When running the example discussed above though, and doing a rough FPS calculation, on my 2013 iMac I can get around 20 fps doing the facial recognition, but it seems like this iMac’s camera is limited to 30 fps overall. A faster camera would likely have an even higher overall frame rate after the recognition. If anyone reading this has one, I’d love to know how that goes.

Similarly if I moved doing the recognition out of the loop reading the frames, I probably could get that number even higher, but during the hackathon I had trouble reading directly from video devices without using OpenCV’s capture objects. (I briefly looked at v4l and /dev/video but quickly gave up when I couldn’t get them working on either a laptop I have available or on my Nexus 4 phone). Doing direct camera reads is probably necessary to do memory allocation with cffi as well, since I don’t currently see an API in OpenCV that lets me hand it my own memory to put the frame into.

A Few Random Tidbits

There were a few quirks I encountered along the way when writing the bindings.

This was my first real exposure to CFFI, so there were quite a few CFFI-related things I learned:

  • ffi.gc seems like the right way to attach deallocators to C data, unfortunately though OpenCV’s allocators, at least the ones I’ve used so far, are, e.g., cvCreateImage which returns a IplImage *, but its deallocator is cvReleaseImage, which takes an IplImage **. ffi.addressof doesn’t exactly do the right thing there for reasons I don’t fully understand, but I’d rather pursue doing my own memory allocation and deallocation with

  • OpenCV makes a few uses of non-constant C macros. It defines, for example:

    #define CV_FOURCC_MACRO(c1, c2, c3, c4) \
        (((c1) & 255) + (((c2) & 255) << 8) + (((c3) & 255) << 16) + (((c4) & 255) << 24))

    a macro it uses to create FourCC‘s, which are codes used to specify video output encodings. These obviously are not functions, so I can’t expose the macros directly via the #define and be able to use them from Python. I could write a wrapper function (in C) that uses the macro, and expose the wrapper function. Helpfully though, CFFI actually seems to be able to do this for me, so I can just write int CV_FOURCC_MACRO(int, int, int, int) and it will detect that I am wrapping a macro and define the appropriate wrapper function. The function is not polymorphic, but for all the cases I had to deal with that was acceptable.

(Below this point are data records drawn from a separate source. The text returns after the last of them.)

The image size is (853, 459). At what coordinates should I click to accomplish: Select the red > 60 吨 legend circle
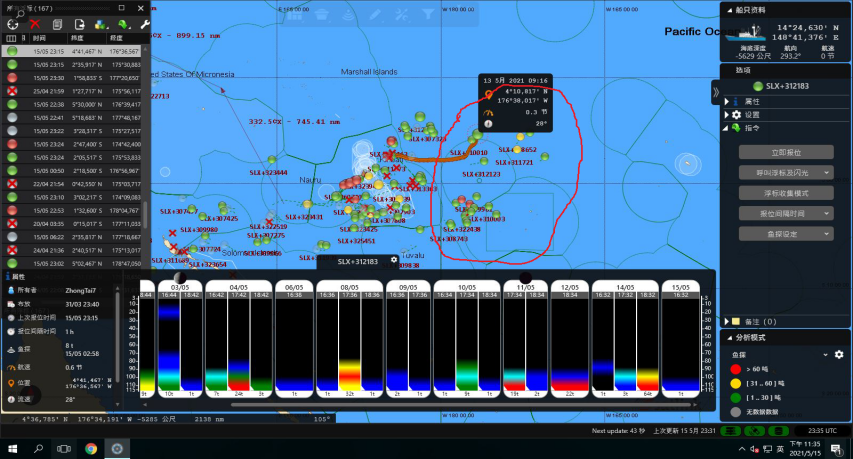click(737, 369)
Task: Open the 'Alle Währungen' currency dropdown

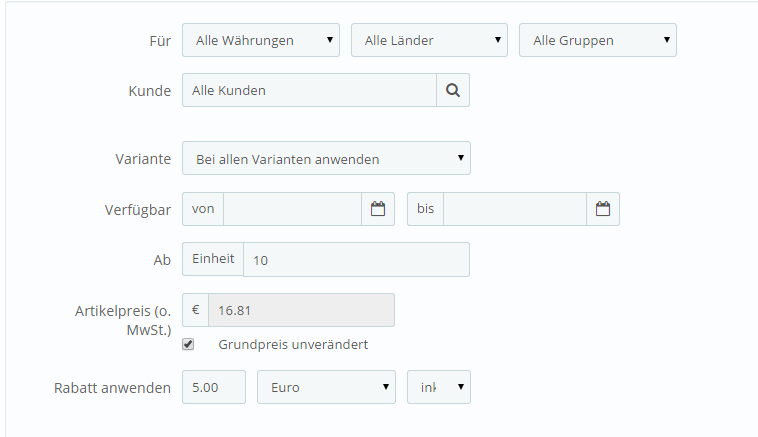Action: 261,40
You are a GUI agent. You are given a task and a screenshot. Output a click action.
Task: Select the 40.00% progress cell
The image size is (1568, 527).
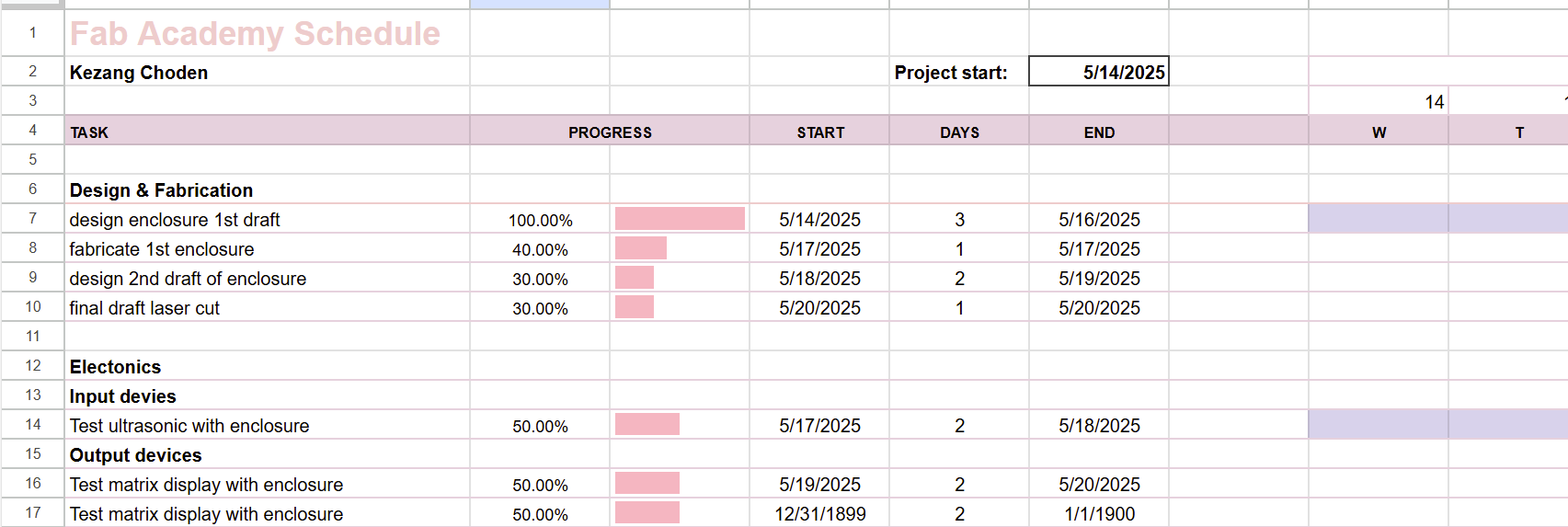click(540, 249)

  • Text processing is annoying. There are a few simple manipulations that I needed to perform on the C source in order to allow completely copying and pasting header files into CFFI without any hand manipulation at all. Besides the above macro calling, removing some macros like CV_DEFAULT(12) (a macro OpenCV uses to declare parameter defaults for C++ but which gets removed in C) means that I had to do some text manipulation on the source I was pasting into ffi.cdef, but I wish it were easier to treat the C-ish source as an AST or the like and to operate more intelligently on the contents. (When I asked a bit about this, I learned that I really should be being a bit more careful about writing the CFFI bindings than just copy/pasting out of the headers, for various reasons, so this is a bit of a longer topic. It still might be nice to have an auto-cffi wrapper generator library.)


There are a few takeaways from this exercise:

  • CFFI is really, really good. I found it really easy to learn even with my minimal C knowledge. The API out-of-band mode introduced in CFFI 1.0 even makes writing‘s acceptable.
  • PyPy is really, really fast. It’s not completely front and center here (try running OpenCV-CFFI in CPython, it works pretty well too), but that’s mostly a testament to the above praise of CFFI.
  • OpenCV has some nice things too, and they’re pretty easily accessible even for novices

While I have your attention, I’d be remiss not to remind you of how great of an option PyPy is for writing performant code. Please use it! These days you should not assume that if your code needs to be fast, it can’t be written in Python. It probably can.

If you need to call into C to talk to a C library for functionality, CFFI seems to really be a great option. And please don’t write any new C extensions with the CPython C API :). CFFI works on CPython as well, and is typically easier to write than the alternatives, or at least so I’ve heard from quite a few people with experience doing both.